### [Work request]
Would you transcribe the line that holds "has height=731, width=1300.", plus every line beneath it through the end of the data, exactly and with nothing added?
┌──
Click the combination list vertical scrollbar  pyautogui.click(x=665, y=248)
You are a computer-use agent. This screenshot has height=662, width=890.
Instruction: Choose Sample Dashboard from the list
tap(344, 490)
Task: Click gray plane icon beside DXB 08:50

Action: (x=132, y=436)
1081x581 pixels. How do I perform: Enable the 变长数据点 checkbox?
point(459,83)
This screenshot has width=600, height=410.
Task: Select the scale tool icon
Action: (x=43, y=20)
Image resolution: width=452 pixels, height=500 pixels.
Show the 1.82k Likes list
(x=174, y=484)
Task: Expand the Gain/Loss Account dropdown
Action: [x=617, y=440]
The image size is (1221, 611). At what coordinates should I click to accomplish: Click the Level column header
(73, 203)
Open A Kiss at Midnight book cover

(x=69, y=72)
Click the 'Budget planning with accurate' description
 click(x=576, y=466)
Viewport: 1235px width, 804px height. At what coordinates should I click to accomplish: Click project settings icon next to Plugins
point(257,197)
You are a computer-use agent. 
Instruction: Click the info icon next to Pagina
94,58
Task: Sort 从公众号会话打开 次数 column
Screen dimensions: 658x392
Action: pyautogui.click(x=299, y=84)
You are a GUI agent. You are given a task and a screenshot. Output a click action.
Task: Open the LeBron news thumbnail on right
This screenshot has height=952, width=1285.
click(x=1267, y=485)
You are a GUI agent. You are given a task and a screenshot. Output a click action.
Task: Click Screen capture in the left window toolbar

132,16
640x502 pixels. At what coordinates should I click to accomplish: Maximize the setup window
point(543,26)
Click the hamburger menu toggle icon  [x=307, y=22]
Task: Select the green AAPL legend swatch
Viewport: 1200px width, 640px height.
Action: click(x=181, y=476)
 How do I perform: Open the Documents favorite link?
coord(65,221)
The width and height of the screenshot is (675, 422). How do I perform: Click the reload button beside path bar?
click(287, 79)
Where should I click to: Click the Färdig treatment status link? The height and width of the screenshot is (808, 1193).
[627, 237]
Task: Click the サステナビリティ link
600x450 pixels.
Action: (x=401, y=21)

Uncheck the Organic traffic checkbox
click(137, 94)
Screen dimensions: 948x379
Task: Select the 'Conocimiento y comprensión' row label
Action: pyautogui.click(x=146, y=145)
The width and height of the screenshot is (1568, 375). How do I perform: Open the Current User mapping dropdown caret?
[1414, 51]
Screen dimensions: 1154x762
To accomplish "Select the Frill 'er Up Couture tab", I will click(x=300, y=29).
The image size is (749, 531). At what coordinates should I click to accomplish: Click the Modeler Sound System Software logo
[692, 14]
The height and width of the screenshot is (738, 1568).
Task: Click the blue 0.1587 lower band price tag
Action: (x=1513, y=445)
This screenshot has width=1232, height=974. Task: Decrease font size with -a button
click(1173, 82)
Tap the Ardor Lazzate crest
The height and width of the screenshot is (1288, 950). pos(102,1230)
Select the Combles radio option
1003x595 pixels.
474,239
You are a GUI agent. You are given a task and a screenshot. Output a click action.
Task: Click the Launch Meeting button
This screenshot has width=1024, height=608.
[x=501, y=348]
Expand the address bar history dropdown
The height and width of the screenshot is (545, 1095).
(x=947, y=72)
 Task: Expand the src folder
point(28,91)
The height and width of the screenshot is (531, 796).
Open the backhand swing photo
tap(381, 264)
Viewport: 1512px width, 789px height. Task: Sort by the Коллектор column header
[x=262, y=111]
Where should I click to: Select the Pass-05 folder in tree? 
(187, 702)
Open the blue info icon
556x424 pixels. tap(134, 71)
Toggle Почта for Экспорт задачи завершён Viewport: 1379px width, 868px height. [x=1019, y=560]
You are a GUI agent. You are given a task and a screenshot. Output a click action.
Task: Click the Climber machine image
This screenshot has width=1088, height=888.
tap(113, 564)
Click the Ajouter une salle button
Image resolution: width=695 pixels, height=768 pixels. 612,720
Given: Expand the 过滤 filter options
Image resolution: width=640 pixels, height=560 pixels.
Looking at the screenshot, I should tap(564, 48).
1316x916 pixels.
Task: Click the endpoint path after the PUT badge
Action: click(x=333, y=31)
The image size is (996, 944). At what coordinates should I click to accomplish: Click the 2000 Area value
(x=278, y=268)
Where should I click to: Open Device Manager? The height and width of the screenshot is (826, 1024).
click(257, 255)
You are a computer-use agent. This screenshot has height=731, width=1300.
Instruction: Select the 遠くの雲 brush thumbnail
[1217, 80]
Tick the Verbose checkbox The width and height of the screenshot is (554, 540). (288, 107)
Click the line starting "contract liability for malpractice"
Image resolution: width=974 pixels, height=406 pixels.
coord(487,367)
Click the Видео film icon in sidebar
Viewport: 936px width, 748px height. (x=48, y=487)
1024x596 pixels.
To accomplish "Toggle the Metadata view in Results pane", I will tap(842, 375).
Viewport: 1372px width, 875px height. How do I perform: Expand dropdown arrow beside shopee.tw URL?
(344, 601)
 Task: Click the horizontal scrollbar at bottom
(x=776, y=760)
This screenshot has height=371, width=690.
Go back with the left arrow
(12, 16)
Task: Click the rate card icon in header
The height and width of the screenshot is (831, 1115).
└──
### [Exercise answer]
You are a computer-use agent. This screenshot has height=731, width=1300.
Instruction: Select the 遠くの雲 brush thumbnail
[1217, 80]
Tick the Verbose checkbox The width and height of the screenshot is (554, 540). (288, 107)
Click the line starting "contract liability for malpractice"
Image resolution: width=974 pixels, height=406 pixels.
coord(487,367)
Click the Видео film icon in sidebar
Viewport: 936px width, 748px height. (x=48, y=487)
1024x596 pixels.
To accomplish "Toggle the Metadata view in Results pane", I will tap(842, 375).
Viewport: 1372px width, 875px height. How do I perform: Expand dropdown arrow beside shopee.tw URL?
(344, 601)
 Task: Click the horizontal scrollbar at bottom
(x=776, y=760)
This screenshot has height=371, width=690.
Go back with the left arrow
(12, 16)
Task: Click the rate card icon in header
The height and width of the screenshot is (831, 1115).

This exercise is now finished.